TEXT BLOCK:
· · · ·
Testing Guide¶
ChimeraLM testing strategy, conventions, and best practices.
Test Framework¶
ChimeraLM uses pytest for testing with these key features:
- Fixtures: Reusable test data and setups
- Markers: Categorize tests (slow, gpu, integration)
- Coverage: Minimum 40% coverage required
- Parametrization: Test multiple inputs efficiently
Running Tests¶
Basic Usage¶
# Run all tests
uv run pytest tests/
# Run specific test file
uv run pytest tests/test_models.py
# Run specific test function
uv run pytest tests/test_models.py::test_model_loading
# Verbose output
uv run pytest tests/ -v
# Stop on first failure
uv run pytest tests/ -x
Test Markers¶
# Skip slow tests
uv run pytest tests/ -k "not slow"
# Run only GPU tests
uv run pytest tests/ -m gpu
# Run smoke tests only
uv run pytest tests/ -m smoke
# Run import tests
uv run pytest tests/ -m imports
Coverage¶
# Run with coverage
uv run pytest tests/ --cov=chimeralm
# Generate HTML report
uv run pytest tests/ --cov=chimeralm --cov-report=html
# View report
open htmlcov/index.html
Test Structure¶
Directory Layout¶
tests/
├── data/ # Test data files
│ └── mk1c_test.bam # Sample BAM file
├── test_models.py # Model tests
├── test_data.py # Data loading tests
├── test_cli.py # CLI tests
├── test_utils.py # Utility tests
└── conftest.py # Shared fixtures
Test File Naming¶
- Prefix with
test_ - Match module name:
chimeralm/models/lm.py→tests/test_models.py - One test file per module (generally)
Test Function Naming¶
# Good naming
def test_model_loads_pretrained_checkpoint():
"""Test that model loads from pretrained checkpoint."""
pass
def test_prediction_returns_correct_shape():
"""Test prediction output shape."""
pass
# Bad naming
def test_model(): # Too vague
pass
def test1(): # Not descriptive
pass
Writing Tests¶
Basic Test Structure¶
import pytest
from chimeralm.models.lm import ChimeraLM
def test_model_loading():
"""Test model loads successfully."""
· · · ·
STUDY MATERIAL:
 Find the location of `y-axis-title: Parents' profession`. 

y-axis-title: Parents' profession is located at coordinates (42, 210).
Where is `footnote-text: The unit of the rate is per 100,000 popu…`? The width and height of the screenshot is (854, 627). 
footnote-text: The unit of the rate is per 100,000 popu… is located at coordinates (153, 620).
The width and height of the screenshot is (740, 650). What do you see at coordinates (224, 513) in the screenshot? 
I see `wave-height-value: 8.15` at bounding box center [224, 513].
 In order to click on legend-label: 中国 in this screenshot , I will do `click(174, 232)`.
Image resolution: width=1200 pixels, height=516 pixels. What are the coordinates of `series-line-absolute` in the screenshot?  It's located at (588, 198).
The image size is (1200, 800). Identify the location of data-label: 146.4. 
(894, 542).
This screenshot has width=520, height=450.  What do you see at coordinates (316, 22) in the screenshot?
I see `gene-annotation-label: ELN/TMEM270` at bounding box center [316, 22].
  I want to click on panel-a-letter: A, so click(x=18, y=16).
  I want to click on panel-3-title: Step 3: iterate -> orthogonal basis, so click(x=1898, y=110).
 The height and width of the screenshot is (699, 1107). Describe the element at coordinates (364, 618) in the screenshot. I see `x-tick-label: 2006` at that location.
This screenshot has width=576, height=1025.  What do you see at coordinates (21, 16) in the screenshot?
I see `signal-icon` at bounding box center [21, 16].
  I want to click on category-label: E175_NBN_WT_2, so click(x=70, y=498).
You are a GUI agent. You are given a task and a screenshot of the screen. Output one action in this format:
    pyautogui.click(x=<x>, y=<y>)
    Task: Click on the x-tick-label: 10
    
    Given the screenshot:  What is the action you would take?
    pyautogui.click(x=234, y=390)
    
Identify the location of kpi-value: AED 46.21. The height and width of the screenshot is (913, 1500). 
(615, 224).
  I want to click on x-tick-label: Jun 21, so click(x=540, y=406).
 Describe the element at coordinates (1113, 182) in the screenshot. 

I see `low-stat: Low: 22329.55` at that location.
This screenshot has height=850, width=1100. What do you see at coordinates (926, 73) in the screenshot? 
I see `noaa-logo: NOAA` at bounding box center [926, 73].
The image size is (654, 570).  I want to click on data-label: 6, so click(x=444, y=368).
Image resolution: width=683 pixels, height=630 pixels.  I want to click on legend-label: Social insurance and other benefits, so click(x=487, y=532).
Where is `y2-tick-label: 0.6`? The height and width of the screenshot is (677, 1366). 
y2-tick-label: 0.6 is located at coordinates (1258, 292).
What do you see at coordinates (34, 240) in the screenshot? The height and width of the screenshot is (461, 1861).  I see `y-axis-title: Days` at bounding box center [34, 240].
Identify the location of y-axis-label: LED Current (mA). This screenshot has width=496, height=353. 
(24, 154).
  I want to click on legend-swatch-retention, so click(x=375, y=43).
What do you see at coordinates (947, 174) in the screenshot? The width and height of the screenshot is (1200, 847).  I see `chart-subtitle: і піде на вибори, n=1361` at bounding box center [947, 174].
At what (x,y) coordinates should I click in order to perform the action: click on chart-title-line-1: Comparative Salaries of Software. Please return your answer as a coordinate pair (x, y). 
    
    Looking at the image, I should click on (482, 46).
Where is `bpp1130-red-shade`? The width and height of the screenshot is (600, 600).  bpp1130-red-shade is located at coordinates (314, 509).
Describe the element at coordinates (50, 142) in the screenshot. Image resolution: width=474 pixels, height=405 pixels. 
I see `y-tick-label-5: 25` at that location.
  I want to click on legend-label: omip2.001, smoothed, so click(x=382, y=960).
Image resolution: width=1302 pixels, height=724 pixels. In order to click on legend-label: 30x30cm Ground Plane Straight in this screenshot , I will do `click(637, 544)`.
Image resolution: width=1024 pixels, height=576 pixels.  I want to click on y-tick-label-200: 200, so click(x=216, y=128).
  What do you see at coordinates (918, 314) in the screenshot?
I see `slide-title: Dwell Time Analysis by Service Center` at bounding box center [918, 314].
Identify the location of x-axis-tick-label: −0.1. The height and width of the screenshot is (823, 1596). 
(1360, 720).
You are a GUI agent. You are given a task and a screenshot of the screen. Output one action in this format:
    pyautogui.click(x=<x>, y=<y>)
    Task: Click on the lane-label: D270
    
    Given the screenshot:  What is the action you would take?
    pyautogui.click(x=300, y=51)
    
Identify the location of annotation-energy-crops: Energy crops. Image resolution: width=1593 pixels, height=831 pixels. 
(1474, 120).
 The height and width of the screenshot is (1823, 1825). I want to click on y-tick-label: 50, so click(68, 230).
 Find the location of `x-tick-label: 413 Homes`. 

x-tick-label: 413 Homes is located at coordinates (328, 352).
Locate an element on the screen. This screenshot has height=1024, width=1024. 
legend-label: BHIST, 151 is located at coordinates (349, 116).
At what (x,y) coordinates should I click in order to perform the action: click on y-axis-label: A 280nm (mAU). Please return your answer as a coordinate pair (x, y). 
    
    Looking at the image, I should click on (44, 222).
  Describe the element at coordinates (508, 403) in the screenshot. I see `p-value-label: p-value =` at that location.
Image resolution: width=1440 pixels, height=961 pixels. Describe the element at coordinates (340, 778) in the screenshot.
· · · ·
WRITTEN TASK A: According to the testing guide, what is the minimum test coverage required?
WRITTEN TASK B: Rewrite the testing guide from "Testing Guide¶" up to and including "(slow, gpu, integration)", replacing "Markers" with "Tags".

OUTPUT A: 40%

OUTPUT B:
Testing Guide¶
ChimeraLM testing strategy, conventions, and best practices.
Test Framework¶
ChimeraLM uses pytest for testing with these key features:
- Fixtures: Reusable test data and setups
- Tags: Categorize tests (slow, gpu, integration)